Production from Phases 1, 2 and 3 of our CO2 expansion in the Aneth unit, continues to improve with a 15% increase over the third quarter of 2011 and an uptick of 5.5% over the second quarter of this year.

Phase 4 surface upgrades consisting mainly of upgrades to pipelines, the main battery and production headers are virtually complete. Phase 4 has CO2 related production and two wells close to Phase 3 injection. The one [inaudible] producing well in Phase 4 has seen CO2 breakthrough. This bodes well for further increases in production at Phase 4.

In our DC IIC project, we completed two additional producing wells that have each averaged 100 gross barrels a day of incremental production. We are on track to having 21 producers and 26 injectors online by year end.
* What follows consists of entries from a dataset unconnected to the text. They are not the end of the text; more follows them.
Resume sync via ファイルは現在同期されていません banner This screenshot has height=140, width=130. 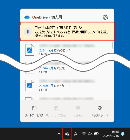[67, 32]
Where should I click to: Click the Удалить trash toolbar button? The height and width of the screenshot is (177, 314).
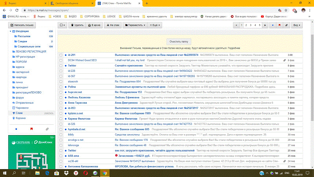(77, 25)
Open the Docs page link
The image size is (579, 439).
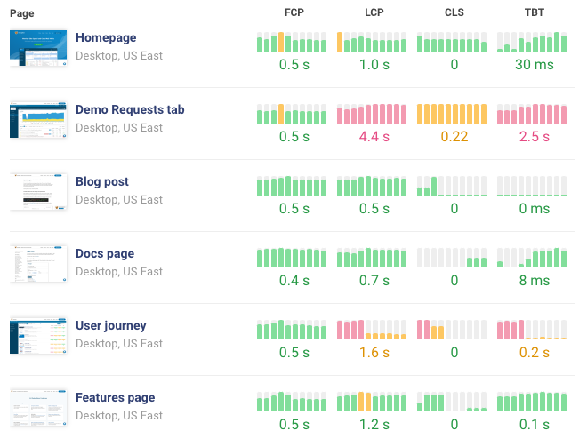click(105, 254)
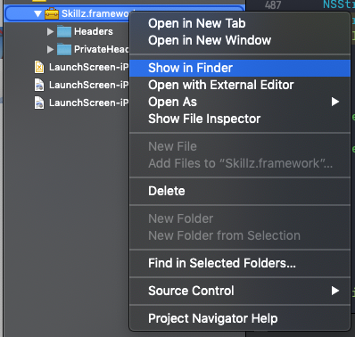The image size is (355, 337).
Task: Open the Source Control submenu arrow
Action: pyautogui.click(x=335, y=291)
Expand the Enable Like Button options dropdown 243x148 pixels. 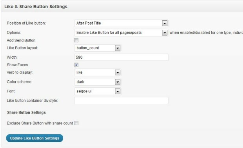(x=121, y=32)
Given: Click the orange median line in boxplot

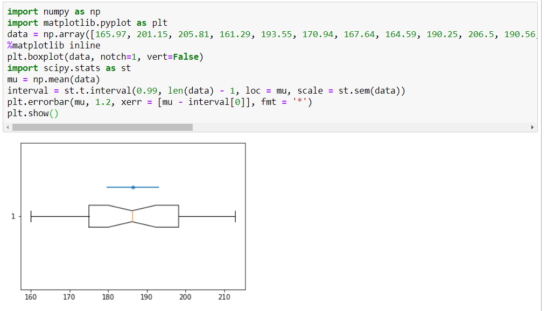Looking at the screenshot, I should [132, 216].
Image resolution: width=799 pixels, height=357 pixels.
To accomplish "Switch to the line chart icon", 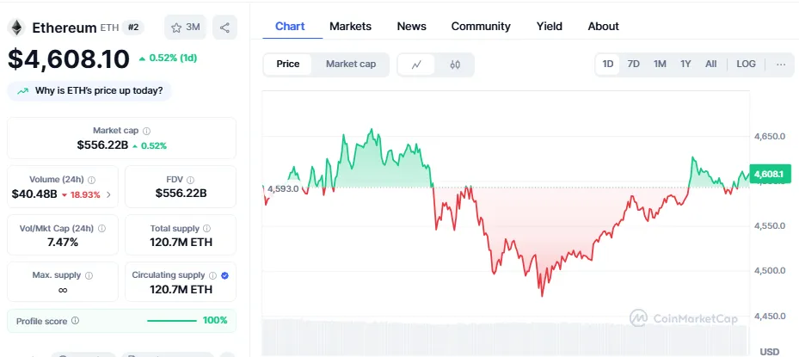I will tap(416, 65).
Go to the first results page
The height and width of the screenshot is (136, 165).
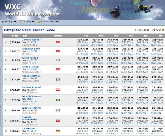tap(154, 30)
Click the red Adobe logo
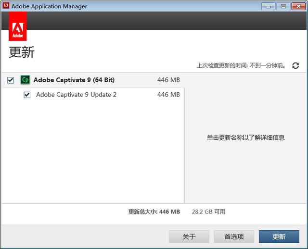Viewport: 308px width, 249px height. pos(18,27)
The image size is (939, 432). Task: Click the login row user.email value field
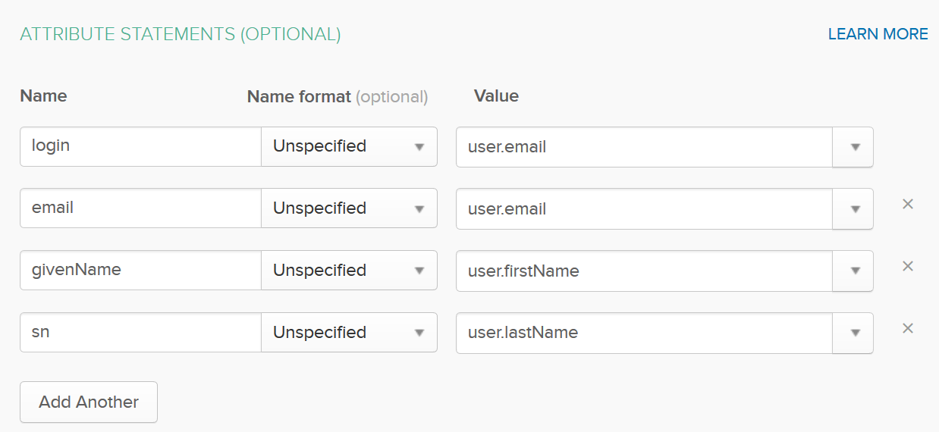(643, 147)
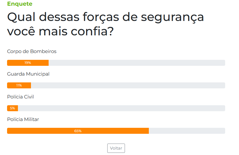The width and height of the screenshot is (239, 155).
Task: Select the Polícia Militar option label
Action: click(23, 119)
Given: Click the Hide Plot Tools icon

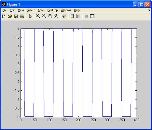Looking at the screenshot, I should point(86,16).
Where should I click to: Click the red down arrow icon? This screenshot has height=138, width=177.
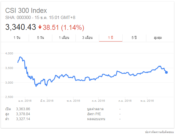[x=40, y=27]
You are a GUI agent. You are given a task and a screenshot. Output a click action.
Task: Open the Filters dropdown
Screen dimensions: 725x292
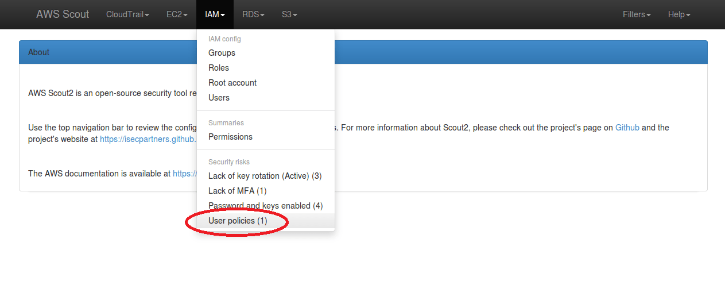[637, 14]
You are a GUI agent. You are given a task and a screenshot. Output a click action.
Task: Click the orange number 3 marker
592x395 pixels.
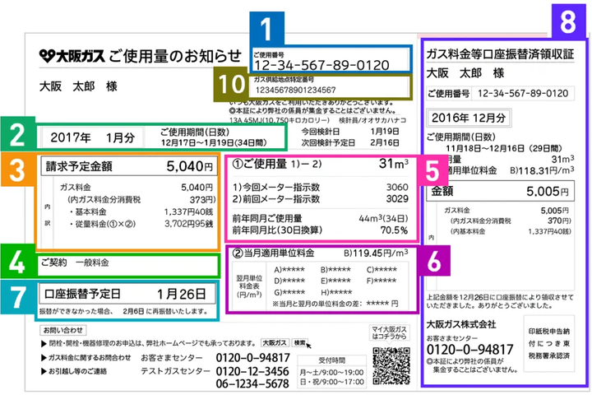(18, 169)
Recall that our recompletion efforts in the DC IIC formation began two years ago. There are 18 wells that have been producing for one to two years, and these wells are still averaging 43 barrels per day of incremental production.
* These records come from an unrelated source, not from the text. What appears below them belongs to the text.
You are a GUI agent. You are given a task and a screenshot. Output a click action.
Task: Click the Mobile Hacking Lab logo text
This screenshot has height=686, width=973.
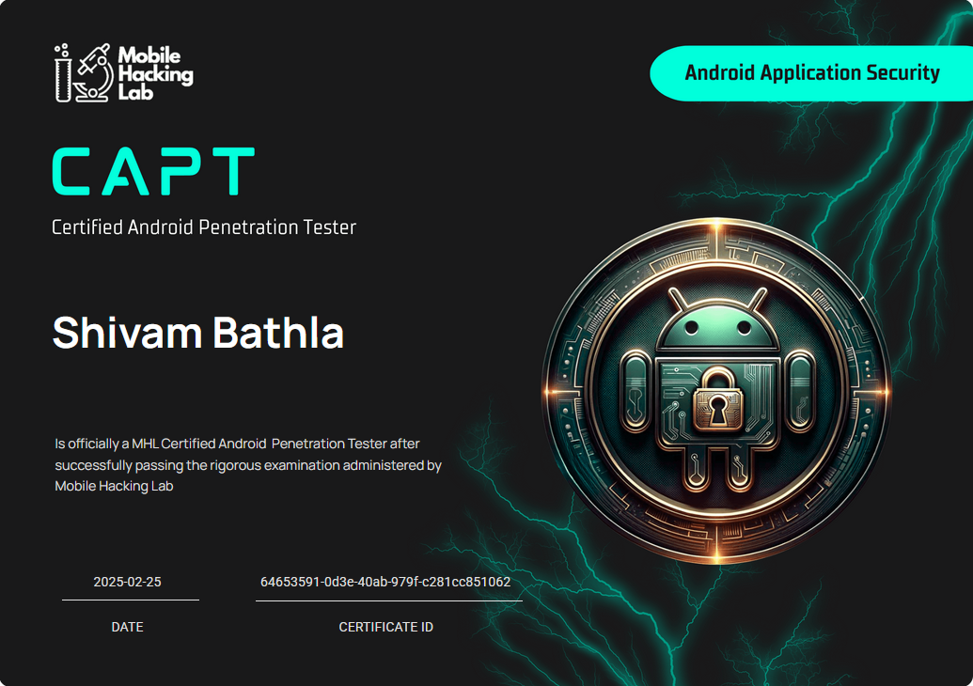[155, 73]
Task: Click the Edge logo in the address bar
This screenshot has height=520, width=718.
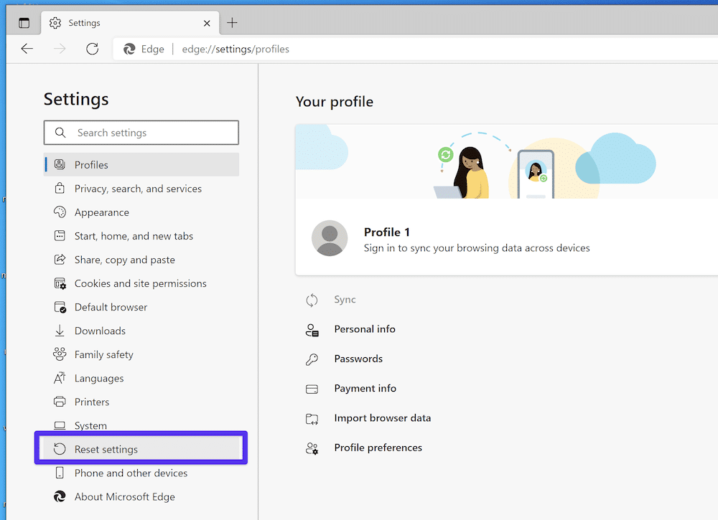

The Geo team is working us pretty hard, and right now there are 44 additional DC IIC recompletions in our inventory. These projects can provide low-risk immediate-production growth over the next couple of years. I say immediate because the initial production is from a restartable – of a water play. In due course, we will start to flood the DC IIC with CO2.

In the Aneth unit, five more wells were sidetracked and completed during the third quarter, contributing to initial production rate of approximately 130 gross BOE per day. We plan to sidetrack three more wells in the fourth quarter with gross cost of approximately $650,000 for sidetrack.

Also helping to drive production higher was improved run time at the Aneth Central Compression facility with third quarter runtime at 95% up, up from 90% in the second quarter. Improvements from this facility increased CO2 reinjection capacity and condensate production. And they reduce flaring and backpressures across the field.

Facilities current reinjection capacity is 45 million cubic feet of gas per day, and we’re on track to increase that 33% to 60 million cubic feet per day by year-end. This expansion should facilitate additional increases to field wide production.

As a result of our activities across the Aneth unit, daily production there has increased by an impressive 22% over the first nine months of the year. That was a good lead in to where we are redeploying cash generated from our Aneth Field.

During the third quarter we operated continuous drilling programs in our other two primary growth areas, in the Bakken, Oil Shale play in North Dakota, and then the Permian Basin of Texas.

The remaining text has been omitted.